=== Section Start ===

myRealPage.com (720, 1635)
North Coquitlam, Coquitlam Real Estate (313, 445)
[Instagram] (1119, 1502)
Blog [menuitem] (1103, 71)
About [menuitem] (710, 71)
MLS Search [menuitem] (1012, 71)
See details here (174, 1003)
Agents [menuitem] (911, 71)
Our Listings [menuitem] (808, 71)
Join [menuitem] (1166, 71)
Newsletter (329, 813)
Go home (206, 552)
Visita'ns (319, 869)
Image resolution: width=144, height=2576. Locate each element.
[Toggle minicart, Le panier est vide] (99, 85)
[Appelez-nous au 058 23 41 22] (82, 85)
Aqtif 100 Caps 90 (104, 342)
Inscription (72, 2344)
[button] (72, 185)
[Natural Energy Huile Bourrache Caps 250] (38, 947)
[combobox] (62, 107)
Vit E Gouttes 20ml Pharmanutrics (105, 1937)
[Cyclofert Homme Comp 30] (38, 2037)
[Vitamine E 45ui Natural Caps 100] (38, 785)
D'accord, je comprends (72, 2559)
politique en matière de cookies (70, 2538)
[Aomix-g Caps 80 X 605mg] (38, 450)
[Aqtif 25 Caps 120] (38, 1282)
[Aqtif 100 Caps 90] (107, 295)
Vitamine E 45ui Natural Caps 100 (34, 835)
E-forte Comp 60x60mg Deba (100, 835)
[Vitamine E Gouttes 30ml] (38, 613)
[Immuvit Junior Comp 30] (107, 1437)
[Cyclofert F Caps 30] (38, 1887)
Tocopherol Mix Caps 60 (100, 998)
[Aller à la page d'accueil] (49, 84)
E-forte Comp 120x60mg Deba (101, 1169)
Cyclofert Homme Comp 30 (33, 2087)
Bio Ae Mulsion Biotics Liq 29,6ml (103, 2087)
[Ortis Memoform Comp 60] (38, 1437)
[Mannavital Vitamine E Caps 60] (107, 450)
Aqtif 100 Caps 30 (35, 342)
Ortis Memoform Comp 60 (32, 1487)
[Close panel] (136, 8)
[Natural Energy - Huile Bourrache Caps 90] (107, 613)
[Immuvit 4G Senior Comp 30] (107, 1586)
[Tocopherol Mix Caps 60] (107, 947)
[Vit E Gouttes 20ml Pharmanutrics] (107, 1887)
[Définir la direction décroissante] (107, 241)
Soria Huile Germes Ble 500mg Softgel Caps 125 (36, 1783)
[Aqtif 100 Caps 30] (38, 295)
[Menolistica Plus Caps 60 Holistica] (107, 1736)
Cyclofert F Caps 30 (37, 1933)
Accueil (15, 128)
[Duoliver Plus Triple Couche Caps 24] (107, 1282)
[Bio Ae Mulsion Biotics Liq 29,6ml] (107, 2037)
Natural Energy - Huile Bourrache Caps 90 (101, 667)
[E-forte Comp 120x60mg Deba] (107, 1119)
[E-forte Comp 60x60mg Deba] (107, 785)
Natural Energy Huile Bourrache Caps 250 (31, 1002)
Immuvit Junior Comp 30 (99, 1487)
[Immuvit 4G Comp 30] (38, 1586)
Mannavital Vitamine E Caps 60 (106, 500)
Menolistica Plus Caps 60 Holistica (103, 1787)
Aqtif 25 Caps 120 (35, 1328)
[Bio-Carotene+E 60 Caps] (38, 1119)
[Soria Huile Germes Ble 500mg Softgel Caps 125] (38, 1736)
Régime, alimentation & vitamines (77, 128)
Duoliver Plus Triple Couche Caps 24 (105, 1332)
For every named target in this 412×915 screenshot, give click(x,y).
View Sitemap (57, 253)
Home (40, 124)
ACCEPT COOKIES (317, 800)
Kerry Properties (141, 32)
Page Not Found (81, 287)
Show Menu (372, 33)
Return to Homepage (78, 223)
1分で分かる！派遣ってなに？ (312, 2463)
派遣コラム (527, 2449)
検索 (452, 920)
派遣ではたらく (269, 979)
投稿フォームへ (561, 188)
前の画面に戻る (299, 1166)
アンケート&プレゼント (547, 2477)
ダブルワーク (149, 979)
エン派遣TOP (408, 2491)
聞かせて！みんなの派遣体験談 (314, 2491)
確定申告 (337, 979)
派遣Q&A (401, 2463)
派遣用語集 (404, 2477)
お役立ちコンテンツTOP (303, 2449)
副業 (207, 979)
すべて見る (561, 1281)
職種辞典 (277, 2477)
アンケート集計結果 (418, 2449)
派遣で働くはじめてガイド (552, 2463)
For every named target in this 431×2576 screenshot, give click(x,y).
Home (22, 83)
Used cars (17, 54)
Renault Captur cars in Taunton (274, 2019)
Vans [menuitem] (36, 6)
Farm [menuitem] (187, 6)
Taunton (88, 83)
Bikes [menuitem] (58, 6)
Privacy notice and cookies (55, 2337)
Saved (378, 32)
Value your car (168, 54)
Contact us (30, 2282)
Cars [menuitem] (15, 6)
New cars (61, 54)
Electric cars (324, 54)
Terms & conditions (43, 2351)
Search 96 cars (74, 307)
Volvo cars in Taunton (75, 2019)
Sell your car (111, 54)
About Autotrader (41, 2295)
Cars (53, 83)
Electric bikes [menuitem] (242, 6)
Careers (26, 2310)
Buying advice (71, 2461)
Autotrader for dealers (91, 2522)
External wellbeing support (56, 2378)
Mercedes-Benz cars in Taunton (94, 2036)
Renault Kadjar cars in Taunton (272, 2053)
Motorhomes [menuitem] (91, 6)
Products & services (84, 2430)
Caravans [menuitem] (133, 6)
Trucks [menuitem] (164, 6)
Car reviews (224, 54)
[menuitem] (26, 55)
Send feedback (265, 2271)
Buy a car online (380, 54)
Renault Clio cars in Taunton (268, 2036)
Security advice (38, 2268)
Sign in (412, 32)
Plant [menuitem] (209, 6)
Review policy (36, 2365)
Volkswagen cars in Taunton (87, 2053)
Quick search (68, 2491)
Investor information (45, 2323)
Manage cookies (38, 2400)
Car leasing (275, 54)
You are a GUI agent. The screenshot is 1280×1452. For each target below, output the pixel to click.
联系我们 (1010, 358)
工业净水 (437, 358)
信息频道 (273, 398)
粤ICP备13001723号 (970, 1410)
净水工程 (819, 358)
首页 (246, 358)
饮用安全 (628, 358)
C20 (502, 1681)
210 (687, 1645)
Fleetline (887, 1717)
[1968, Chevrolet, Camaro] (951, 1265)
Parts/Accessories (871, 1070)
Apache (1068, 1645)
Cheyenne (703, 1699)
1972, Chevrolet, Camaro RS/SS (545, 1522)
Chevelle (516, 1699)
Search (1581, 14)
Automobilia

=== Section End ===

PROBLEM | Please return every line from the first one in the records above down to the line containing "[Immuvit 4G Senior Comp 30] (107, 1586)", including both, exactly as written and nothing more.

SOLVED PROBLEM |
myRealPage.com (720, 1635)
North Coquitlam, Coquitlam Real Estate (313, 445)
[Instagram] (1119, 1502)
Blog [menuitem] (1103, 71)
About [menuitem] (710, 71)
MLS Search [menuitem] (1012, 71)
See details here (174, 1003)
Agents [menuitem] (911, 71)
Our Listings [menuitem] (808, 71)
Join [menuitem] (1166, 71)
Newsletter (329, 813)
Go home (206, 552)
Visita'ns (319, 869)
Image resolution: width=144, height=2576. Locate each element.
[Toggle minicart, Le panier est vide] (99, 85)
[Appelez-nous au 058 23 41 22] (82, 85)
Aqtif 100 Caps 90 (104, 342)
Inscription (72, 2344)
[button] (72, 185)
[Natural Energy Huile Bourrache Caps 250] (38, 947)
[combobox] (62, 107)
Vit E Gouttes 20ml Pharmanutrics (105, 1937)
[Cyclofert Homme Comp 30] (38, 2037)
[Vitamine E 45ui Natural Caps 100] (38, 785)
D'accord, je comprends (72, 2559)
politique en matière de cookies (70, 2538)
[Aomix-g Caps 80 X 605mg] (38, 450)
[Aqtif 25 Caps 120] (38, 1282)
[Aqtif 100 Caps 90] (107, 295)
Vitamine E 45ui Natural Caps 100 (34, 835)
E-forte Comp 60x60mg Deba (100, 835)
[Vitamine E Gouttes 30ml] (38, 613)
[Immuvit Junior Comp 30] (107, 1437)
[Cyclofert F Caps 30] (38, 1887)
Tocopherol Mix Caps 60 (100, 998)
[Aller à la page d'accueil] (49, 84)
E-forte Comp 120x60mg Deba (101, 1169)
Cyclofert Homme Comp 30 (33, 2087)
Bio Ae Mulsion Biotics Liq 29,6ml (103, 2087)
[Ortis Memoform Comp 60] (38, 1437)
[Mannavital Vitamine E Caps 60] (107, 450)
Aqtif 100 Caps 30 (35, 342)
Ortis Memoform Comp 60 (32, 1487)
[Close panel] (136, 8)
[Natural Energy - Huile Bourrache Caps 90] (107, 613)
[Immuvit 4G Senior Comp 30] (107, 1586)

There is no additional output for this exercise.